Hammerspace differentiates file copies from file instantiations

Hammerspace, the global file data environment company, says copies are different examples of the same file, and therefore forks, whereas instantiations are not and therefore not forks.

What does this mean, and why does it matter?

The point was made to attendees on an IT Press Tour in Palo Alto. Let’s start with a file: Testfile.dat. It consists of data and metadata and let’s suppose it takes 100 blocks on a storage drive for data and one block for the metadata – 101 blocks in total. Now let’s make a copy.

David Flynn.

The copy consists of the file data, 100 blocks, and the metadata, one block, totalling up to the same 101 blocks. Hammerspace founder and CEO David Flynn says this is a separate file – in effect, a fork of the original file. It can have changes made to it that are not propagated back to the original file. Its contents can thus diverge form the original file. And vice versa if the original file changes.

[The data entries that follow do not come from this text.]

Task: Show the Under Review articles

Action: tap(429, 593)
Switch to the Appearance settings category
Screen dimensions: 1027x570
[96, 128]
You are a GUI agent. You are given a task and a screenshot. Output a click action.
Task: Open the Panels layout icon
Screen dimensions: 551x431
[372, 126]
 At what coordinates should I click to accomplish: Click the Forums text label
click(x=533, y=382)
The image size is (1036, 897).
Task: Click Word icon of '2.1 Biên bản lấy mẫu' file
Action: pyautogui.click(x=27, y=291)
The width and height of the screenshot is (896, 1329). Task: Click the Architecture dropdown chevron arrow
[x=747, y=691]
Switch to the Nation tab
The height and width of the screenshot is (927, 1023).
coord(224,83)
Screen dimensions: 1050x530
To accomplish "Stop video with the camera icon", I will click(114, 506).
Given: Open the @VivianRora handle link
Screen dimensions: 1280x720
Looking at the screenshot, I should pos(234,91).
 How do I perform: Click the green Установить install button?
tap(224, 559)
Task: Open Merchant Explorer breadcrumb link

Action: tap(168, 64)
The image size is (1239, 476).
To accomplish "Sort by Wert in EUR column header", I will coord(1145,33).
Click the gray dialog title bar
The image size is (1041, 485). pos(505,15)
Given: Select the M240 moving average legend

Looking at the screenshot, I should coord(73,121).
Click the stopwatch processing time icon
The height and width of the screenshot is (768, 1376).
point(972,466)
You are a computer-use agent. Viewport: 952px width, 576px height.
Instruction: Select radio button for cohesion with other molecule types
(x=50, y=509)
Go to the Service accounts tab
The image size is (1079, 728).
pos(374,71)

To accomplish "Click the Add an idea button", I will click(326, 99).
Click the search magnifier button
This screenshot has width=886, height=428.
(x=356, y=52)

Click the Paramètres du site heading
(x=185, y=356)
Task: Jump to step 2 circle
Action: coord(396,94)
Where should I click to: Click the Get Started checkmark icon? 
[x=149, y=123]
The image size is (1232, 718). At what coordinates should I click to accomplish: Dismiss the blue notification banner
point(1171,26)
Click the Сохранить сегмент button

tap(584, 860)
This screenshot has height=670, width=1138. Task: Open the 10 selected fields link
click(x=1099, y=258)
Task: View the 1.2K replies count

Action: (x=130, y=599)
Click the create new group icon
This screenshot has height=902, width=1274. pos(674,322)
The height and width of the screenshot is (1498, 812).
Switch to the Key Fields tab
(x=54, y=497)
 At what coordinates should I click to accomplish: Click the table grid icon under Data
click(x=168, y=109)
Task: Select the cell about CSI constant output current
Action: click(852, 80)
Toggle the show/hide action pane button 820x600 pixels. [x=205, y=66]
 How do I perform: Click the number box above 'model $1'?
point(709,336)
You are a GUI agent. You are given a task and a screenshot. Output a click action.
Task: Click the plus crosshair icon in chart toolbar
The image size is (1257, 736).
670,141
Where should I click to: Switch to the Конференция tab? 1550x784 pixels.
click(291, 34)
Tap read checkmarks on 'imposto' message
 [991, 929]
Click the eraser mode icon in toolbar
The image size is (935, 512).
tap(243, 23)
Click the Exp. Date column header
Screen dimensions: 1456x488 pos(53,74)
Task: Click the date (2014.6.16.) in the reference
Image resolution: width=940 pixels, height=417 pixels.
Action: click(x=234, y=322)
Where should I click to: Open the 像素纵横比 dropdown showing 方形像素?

Now let’s envisage Hammerspace’s GDE (Global Data Environment) making an instantiation – as it calls it – of the original file. This can happen when a user at a datacentre in San Francisco accesses a file that’s present in their local GDE setup but whose data is stored in New York. That’s its base location. In the Hammerspace scheme, file metadata is shared between sites on a peer-to-peer basis so that all the users everywhere in the GDE see the same files in their file:folder structure. 

When the user at San Francisco decides to access Testfile.dat the constituent data blocks are transmitted from New York to San Francisco and instantiated there. This file instantiation has exactly the same metadata as the New York master copy. Any changes are propagated back to New York so that there is one version of the file contents’ truth, and no file fork takes place.

So Hammerspace GDE instantiations are use exactly the same metadata as the master copy. In the GDE filesystem metadata is a control plane.

Attendees also learnt that GDE is structured to work synchronously in  local domains (datacentres) and asynchronously across geo-distributed datacentres – where it is eventually consistent.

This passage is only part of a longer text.